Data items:
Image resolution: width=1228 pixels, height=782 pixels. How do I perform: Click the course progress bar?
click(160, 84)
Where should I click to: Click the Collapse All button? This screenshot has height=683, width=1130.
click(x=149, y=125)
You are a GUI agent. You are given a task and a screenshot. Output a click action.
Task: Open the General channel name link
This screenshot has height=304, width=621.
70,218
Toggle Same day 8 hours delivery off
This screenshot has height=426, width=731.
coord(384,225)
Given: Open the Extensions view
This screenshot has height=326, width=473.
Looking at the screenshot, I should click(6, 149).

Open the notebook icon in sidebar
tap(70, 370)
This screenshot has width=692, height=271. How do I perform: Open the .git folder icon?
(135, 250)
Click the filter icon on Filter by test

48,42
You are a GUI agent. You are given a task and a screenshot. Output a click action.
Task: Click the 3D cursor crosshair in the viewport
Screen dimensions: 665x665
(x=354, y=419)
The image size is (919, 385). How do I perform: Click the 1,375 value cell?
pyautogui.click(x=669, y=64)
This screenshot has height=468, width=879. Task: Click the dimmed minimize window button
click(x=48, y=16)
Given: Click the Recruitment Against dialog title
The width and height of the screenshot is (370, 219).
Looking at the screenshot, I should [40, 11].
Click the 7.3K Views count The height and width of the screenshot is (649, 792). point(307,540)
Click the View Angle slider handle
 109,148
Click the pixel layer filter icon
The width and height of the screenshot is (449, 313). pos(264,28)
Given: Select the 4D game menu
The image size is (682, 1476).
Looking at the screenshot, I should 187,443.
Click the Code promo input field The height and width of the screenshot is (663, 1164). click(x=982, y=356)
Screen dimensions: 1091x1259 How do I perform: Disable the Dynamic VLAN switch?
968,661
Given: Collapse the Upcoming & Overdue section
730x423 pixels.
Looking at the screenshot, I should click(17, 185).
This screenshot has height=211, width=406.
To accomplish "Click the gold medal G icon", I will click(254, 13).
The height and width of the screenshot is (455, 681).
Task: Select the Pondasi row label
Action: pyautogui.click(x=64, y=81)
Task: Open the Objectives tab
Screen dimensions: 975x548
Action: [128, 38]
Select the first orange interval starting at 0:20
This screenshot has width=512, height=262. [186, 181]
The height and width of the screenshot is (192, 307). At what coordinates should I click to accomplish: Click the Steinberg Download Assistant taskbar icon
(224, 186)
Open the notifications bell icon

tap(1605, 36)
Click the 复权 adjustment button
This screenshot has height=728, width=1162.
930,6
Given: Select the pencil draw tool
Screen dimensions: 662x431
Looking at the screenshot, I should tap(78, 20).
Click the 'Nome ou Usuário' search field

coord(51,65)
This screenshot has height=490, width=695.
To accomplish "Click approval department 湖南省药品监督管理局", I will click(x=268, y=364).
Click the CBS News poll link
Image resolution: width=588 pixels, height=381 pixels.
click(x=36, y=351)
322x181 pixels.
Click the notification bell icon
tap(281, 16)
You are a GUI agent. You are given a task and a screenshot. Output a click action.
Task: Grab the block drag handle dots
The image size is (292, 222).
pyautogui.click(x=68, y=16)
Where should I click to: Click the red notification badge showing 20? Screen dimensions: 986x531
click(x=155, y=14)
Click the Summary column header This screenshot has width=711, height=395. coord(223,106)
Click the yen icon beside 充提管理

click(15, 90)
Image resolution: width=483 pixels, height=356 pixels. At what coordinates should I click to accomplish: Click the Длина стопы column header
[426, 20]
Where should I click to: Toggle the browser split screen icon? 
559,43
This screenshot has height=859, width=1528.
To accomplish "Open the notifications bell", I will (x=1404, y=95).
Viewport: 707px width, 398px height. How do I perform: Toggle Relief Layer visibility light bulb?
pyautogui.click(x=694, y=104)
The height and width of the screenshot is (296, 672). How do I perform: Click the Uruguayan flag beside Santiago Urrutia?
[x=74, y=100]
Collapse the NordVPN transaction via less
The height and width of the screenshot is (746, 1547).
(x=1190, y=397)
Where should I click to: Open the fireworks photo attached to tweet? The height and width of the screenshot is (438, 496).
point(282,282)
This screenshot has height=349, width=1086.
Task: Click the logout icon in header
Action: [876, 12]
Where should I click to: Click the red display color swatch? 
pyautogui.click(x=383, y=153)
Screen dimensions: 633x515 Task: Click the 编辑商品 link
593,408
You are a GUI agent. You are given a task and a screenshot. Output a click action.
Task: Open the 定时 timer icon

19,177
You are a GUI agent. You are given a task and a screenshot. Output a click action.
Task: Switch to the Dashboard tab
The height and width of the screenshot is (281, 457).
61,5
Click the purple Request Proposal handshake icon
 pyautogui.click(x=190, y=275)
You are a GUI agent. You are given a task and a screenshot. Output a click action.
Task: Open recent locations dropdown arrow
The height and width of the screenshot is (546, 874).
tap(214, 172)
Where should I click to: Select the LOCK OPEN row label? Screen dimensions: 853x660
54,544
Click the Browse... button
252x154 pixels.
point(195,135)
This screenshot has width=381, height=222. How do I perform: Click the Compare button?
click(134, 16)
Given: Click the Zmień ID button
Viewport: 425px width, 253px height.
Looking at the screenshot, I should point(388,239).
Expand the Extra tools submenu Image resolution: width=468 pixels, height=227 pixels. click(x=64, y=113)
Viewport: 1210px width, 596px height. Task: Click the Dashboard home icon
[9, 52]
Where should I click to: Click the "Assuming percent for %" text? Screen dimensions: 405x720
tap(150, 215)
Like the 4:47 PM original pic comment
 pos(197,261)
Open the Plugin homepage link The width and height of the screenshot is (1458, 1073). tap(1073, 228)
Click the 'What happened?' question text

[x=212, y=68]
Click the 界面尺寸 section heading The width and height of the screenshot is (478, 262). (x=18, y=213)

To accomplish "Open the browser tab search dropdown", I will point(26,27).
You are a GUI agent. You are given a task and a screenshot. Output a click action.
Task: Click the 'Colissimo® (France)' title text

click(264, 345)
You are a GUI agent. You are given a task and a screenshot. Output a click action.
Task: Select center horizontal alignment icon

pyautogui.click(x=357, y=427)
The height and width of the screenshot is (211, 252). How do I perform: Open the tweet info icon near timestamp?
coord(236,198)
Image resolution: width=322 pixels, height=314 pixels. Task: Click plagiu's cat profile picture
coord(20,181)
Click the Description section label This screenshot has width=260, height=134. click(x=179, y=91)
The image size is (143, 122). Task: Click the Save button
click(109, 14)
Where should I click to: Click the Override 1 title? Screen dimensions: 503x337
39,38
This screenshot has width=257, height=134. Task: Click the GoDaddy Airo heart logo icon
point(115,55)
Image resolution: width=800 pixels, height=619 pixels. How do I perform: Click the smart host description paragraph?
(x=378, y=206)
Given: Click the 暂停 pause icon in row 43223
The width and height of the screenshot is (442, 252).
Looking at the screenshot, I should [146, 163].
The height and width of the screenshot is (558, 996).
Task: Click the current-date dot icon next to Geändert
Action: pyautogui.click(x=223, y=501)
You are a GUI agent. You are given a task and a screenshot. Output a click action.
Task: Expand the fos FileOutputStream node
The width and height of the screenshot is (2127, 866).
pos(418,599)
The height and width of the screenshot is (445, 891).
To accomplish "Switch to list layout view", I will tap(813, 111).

Work required:
Render every line of the rows above as a numbered list, leaving out the blank lines.

Complete output:
1. Image resolution: width=1228 pixels, height=782 pixels. How do I perform: Click the course progress bar?
2. click(160, 84)
3. Where should I click to: Click the Collapse All button? This screenshot has height=683, width=1130.
4. click(x=149, y=125)
5. You are a GUI agent. You are given a task and a screenshot. Output a click action.
6. Task: Open the General channel name link
7. This screenshot has height=304, width=621.
8. 70,218
9. Toggle Same day 8 hours delivery off
10. This screenshot has height=426, width=731.
11. coord(384,225)
12. Given: Open the Extensions view
13. This screenshot has height=326, width=473.
14. Looking at the screenshot, I should click(6, 149).
15. Open the notebook icon in sidebar
16. tap(70, 370)
17. This screenshot has width=692, height=271. How do I perform: Open the .git folder icon?
18. (135, 250)
19. Click the filter icon on Filter by test
20. 48,42
21. You are a GUI agent. You are given a task and a screenshot. Output a click action.
22. Task: Click the 3D cursor crosshair in the viewport
23. Screen dimensions: 665x665
24. (x=354, y=419)
25. The image size is (919, 385). How do I perform: Click the 1,375 value cell?
26. pyautogui.click(x=669, y=64)
27. This screenshot has height=468, width=879. Task: Click the dimmed minimize window button
28. click(x=48, y=16)
29. Given: Click the Recruitment Against dialog title
30. The width and height of the screenshot is (370, 219).
31. Looking at the screenshot, I should [40, 11].
32. Click the 7.3K Views count The height and width of the screenshot is (649, 792). point(307,540)
33. Click the View Angle slider handle
34.  109,148
35. Click the pixel layer filter icon
36. The width and height of the screenshot is (449, 313). pos(264,28)
37. Given: Select the 4D game menu
38. The image size is (682, 1476).
39. Looking at the screenshot, I should 187,443.
40. Click the Code promo input field The height and width of the screenshot is (663, 1164). click(x=982, y=356)
41. Screen dimensions: 1091x1259 How do I perform: Disable the Dynamic VLAN switch?
42. 968,661
43. Given: Collapse the Upcoming & Overdue section
44. 730x423 pixels.
45. Looking at the screenshot, I should click(17, 185).
46. This screenshot has height=211, width=406.
47. To accomplish "Click the gold medal G icon", I will click(254, 13).
48. The height and width of the screenshot is (455, 681).
49. Task: Select the Pondasi row label
50. Action: pyautogui.click(x=64, y=81)
51. Task: Open the Objectives tab
52. Screen dimensions: 975x548
53. Action: [128, 38]
54. Select the first orange interval starting at 0:20
55. This screenshot has width=512, height=262. [186, 181]
56. The height and width of the screenshot is (192, 307). At what coordinates should I click to accomplish: Click the Steinberg Download Assistant taskbar icon
57. (224, 186)
58. Open the notifications bell icon
59. tap(1605, 36)
60. Click the 复权 adjustment button
61. This screenshot has height=728, width=1162.
62. 930,6
63. Given: Select the pencil draw tool
64. Screen dimensions: 662x431
65. Looking at the screenshot, I should tap(78, 20).
66. Click the 'Nome ou Usuário' search field
67. coord(51,65)
68. This screenshot has height=490, width=695.
69. To accomplish "Click approval department 湖南省药品监督管理局", I will click(x=268, y=364).
70. Click the CBS News poll link
71. Image resolution: width=588 pixels, height=381 pixels.
72. click(x=36, y=351)
73. 322x181 pixels.
74. Click the notification bell icon
75. tap(281, 16)
76. You are a GUI agent. You are given a task and a screenshot. Output a click action.
77. Task: Grab the block drag handle dots
78. The image size is (292, 222).
79. pyautogui.click(x=68, y=16)
80. Where should I click to: Click the red notification badge showing 20? Screen dimensions: 986x531
81. click(x=155, y=14)
82. Click the Summary column header This screenshot has width=711, height=395. coord(223,106)
83. Click the yen icon beside 充提管理
84. click(15, 90)
85. Image resolution: width=483 pixels, height=356 pixels. At what coordinates should I click to accomplish: Click the Длина стопы column header
86. [426, 20]
87. Where should I click to: Toggle the browser split screen icon? 
88. 559,43
89. This screenshot has height=859, width=1528.
90. To accomplish "Open the notifications bell", I will (x=1404, y=95).
91. Viewport: 707px width, 398px height. How do I perform: Toggle Relief Layer visibility light bulb?
92. pyautogui.click(x=694, y=104)
93. The height and width of the screenshot is (296, 672). How do I perform: Click the Uruguayan flag beside Santiago Urrutia?
94. [x=74, y=100]
95. Collapse the NordVPN transaction via less
96. The height and width of the screenshot is (746, 1547).
97. (x=1190, y=397)
98. Where should I click to: Open the fireworks photo attached to tweet? The height and width of the screenshot is (438, 496).
99. point(282,282)
100. This screenshot has height=349, width=1086.
101. Task: Click the logout icon in header
102. Action: [876, 12]
103. Where should I click to: Click the red display color swatch? 
104. pyautogui.click(x=383, y=153)
105. Screen dimensions: 633x515 Task: Click the 编辑商品 link
106. 593,408
107. You are a GUI agent. You are given a task and a screenshot. Output a click action.
108. Task: Open the 定时 timer icon
109. 19,177
110. You are a GUI agent. You are given a task and a screenshot. Output a click action.
111. Task: Switch to the Dashboard tab
112. The height and width of the screenshot is (281, 457).
113. 61,5
114. Click the purple Request Proposal handshake icon
115.  pyautogui.click(x=190, y=275)
116. You are a GUI agent. You are given a task and a screenshot. Output a click action.
117. Task: Open recent locations dropdown arrow
118. The height and width of the screenshot is (546, 874).
119. tap(214, 172)
120. Where should I click to: Select the LOCK OPEN row label? Screen dimensions: 853x660
121. 54,544
122. Click the Browse... button
123. 252x154 pixels.
124. point(195,135)
125. This screenshot has width=381, height=222. How do I perform: Click the Compare button?
126. click(134, 16)
127. Given: Click the Zmień ID button
128. Viewport: 425px width, 253px height.
129. Looking at the screenshot, I should point(388,239).
130. Expand the Extra tools submenu Image resolution: width=468 pixels, height=227 pixels. click(x=64, y=113)
131. Viewport: 1210px width, 596px height. Task: Click the Dashboard home icon
132. [9, 52]
133. Where should I click to: Click the "Assuming percent for %" text? Screen dimensions: 405x720
134. tap(150, 215)
135. Like the 4:47 PM original pic comment
136.  pos(197,261)
137. Open the Plugin homepage link The width and height of the screenshot is (1458, 1073). tap(1073, 228)
138. Click the 'What happened?' question text
139. [x=212, y=68]
140. Click the 界面尺寸 section heading The width and height of the screenshot is (478, 262). (x=18, y=213)
141. To accomplish "Open the browser tab search dropdown", I will point(26,27).
142. You are a GUI agent. You are given a task and a screenshot. Output a click action.
143. Task: Click the 'Colissimo® (France)' title text
144. click(264, 345)
145. You are a GUI agent. You are given a task and a screenshot. Output a click action.
146. Task: Select center horizontal alignment icon
147. pyautogui.click(x=357, y=427)
148. The height and width of the screenshot is (211, 252). How do I perform: Open the tweet info icon near timestamp?
149. coord(236,198)
150. Image resolution: width=322 pixels, height=314 pixels. Task: Click plagiu's cat profile picture
151. coord(20,181)
152. Click the Description section label This screenshot has width=260, height=134. click(x=179, y=91)
153. The image size is (143, 122). Task: Click the Save button
154. click(109, 14)
155. Where should I click to: Click the Override 1 title? Screen dimensions: 503x337
156. 39,38
157. This screenshot has width=257, height=134. Task: Click the GoDaddy Airo heart logo icon
158. point(115,55)
159. Image resolution: width=800 pixels, height=619 pixels. How do I perform: Click the smart host description paragraph?
160. (x=378, y=206)
161. Given: Click the 暂停 pause icon in row 43223
162. The width and height of the screenshot is (442, 252).
163. Looking at the screenshot, I should [146, 163].
164. The height and width of the screenshot is (558, 996).
165. Task: Click the current-date dot icon next to Geändert
166. Action: pyautogui.click(x=223, y=501)
167. You are a GUI agent. You are given a task and a screenshot. Output a click action.
168. Task: Expand the fos FileOutputStream node
169. The width and height of the screenshot is (2127, 866).
170. pos(418,599)
171. The height and width of the screenshot is (445, 891).
172. To accomplish "Switch to list layout view", I will tap(813, 111).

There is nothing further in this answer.